Let me put this in context: The very day that the Muntada al-Ansar website distributed the images of the slaughter of Nick Berg, almost every media outlet went on record to say they would not show that slaughter. CNN, MSNBC, ABC, CBS, and NBC all said this, according to AP Television writer David Bauder....

...Why do we not see the plastic shredders that humans were placed in under Saddam Hussein, sometimes head first, sometimes feet first? Why do we not see Hussein's torture chambers, which were operated as a matter of policy, and see instead only our abuse, which was an aberration? Why do we not see the mass graves of al-Hilla? Why do we only see our abuse and not their terror?


Well, to answer the questions in the last paragraph first: We don't see the shredders because they may not have existed and they've only been described by one eyewitness. Whether or not you believe that witness, it's incontrovertible that neither he nor anyone else has an image of the shredder to offer. As for why we didn't see the torture chambers on the nightly news, I guess reports like this aren't enough for Bennett:

On The Scene: An Iraqi House Of Horrors

BAGHDAD, April 14, 2003

CBS' Dan Rather is in Baghdad, where he filed this report.

U.S. soldiers are searching what remains of one of the biggest and most elaborate prisons in the world, one of Saddam Hussein's most notorious prisons, 18 miles west of Baghdad.

Saddam Hussein never cut corners when it came to punishment....

"Prisoners were taken to watch executions. Anyone who cried was executed too," said a former political prisoner who spent nine years at Abu Ghraib.

He recounts how he was tortured. "First the left hand and then the foot. Then a black hood on my head. Then they applied electricity."

The apparatus is still in the prison....


And I guess stories like "Buried Horror in Babylon: Mass Grave Found South of Baghdad, Relatives Identify Loved Ones," which ran on ABC's World News Tonight a year ago, don't satisfy Bennett's thirst to see mass graves.

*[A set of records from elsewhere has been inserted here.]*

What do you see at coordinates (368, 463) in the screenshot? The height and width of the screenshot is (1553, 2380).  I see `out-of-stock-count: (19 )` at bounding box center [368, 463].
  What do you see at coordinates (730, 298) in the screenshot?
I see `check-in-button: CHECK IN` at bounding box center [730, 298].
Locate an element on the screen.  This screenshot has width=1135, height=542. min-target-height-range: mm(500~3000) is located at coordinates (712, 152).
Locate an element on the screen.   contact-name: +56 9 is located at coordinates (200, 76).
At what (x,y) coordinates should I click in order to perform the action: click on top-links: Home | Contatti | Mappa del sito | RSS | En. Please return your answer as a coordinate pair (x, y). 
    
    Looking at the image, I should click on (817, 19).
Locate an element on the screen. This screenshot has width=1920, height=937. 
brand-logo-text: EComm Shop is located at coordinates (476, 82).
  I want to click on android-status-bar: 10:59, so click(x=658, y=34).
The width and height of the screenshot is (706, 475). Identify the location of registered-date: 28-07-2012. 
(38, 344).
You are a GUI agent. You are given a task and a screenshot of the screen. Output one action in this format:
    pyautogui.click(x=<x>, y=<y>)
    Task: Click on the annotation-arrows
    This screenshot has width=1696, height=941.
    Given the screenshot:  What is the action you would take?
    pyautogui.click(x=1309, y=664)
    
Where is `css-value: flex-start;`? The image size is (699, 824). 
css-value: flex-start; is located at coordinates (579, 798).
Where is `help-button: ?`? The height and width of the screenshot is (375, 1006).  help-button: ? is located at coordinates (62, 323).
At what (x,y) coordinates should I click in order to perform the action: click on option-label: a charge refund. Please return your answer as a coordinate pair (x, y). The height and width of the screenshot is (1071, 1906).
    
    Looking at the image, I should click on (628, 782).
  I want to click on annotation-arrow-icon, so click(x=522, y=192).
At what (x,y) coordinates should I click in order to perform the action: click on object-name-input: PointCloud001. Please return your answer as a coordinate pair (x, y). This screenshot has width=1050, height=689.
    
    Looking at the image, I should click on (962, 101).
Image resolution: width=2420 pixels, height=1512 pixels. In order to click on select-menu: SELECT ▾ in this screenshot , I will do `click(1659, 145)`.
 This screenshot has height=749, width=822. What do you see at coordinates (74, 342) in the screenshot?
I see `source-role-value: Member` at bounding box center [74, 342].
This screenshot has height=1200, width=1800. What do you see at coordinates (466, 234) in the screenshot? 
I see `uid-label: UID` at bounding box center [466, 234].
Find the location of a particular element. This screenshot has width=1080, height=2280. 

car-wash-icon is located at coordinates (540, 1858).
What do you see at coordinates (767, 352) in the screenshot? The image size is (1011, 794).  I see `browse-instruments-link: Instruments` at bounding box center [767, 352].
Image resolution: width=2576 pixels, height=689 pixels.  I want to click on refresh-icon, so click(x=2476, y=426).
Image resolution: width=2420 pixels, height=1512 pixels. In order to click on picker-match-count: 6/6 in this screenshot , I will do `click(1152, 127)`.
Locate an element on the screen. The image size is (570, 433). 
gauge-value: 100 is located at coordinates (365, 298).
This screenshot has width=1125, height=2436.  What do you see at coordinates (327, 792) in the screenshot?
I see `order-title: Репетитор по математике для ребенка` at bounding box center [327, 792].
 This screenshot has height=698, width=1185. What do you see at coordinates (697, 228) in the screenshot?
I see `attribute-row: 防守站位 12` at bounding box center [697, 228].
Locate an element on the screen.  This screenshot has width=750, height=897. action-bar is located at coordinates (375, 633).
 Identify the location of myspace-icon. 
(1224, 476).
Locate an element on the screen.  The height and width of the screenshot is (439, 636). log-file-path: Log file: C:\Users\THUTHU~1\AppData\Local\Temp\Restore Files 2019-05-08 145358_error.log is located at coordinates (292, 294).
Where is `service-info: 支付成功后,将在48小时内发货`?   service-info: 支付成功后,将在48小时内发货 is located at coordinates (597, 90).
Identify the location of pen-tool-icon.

But they wouldn't, would they? Bennett doesn't care that these stories ran just after Baghdad fell; he wants them to run all the time.

As for the Nick Berg video, Bennett implies that the networks refused to show it. He cites David Bauder's article to prove this. Here's what Bauder actually said:

The ABC, CBS and NBC broadcast networks said they did not plan to show anything beyond the opening shot of Berg alive on their evening news programs.

"It's a pretty clear call for us," said Jon Banner, executive producer of ABC's "World News Tonight." "I think the viewer will understand what happened to Mr. Berg. They won't have to sit through the graphic images."


Bennett wants you to believe that we're seeing everything there is to see of abuse by Americans, while we see bowdlerized images when Americans are the victims. That's nonsense. The standard is the same: When blood is shed, the mainstream media make us all avert our eyes, whether it's a blade going into Nick Berg's neck or a dog's teeth going into an Iraqi prisoner's leg.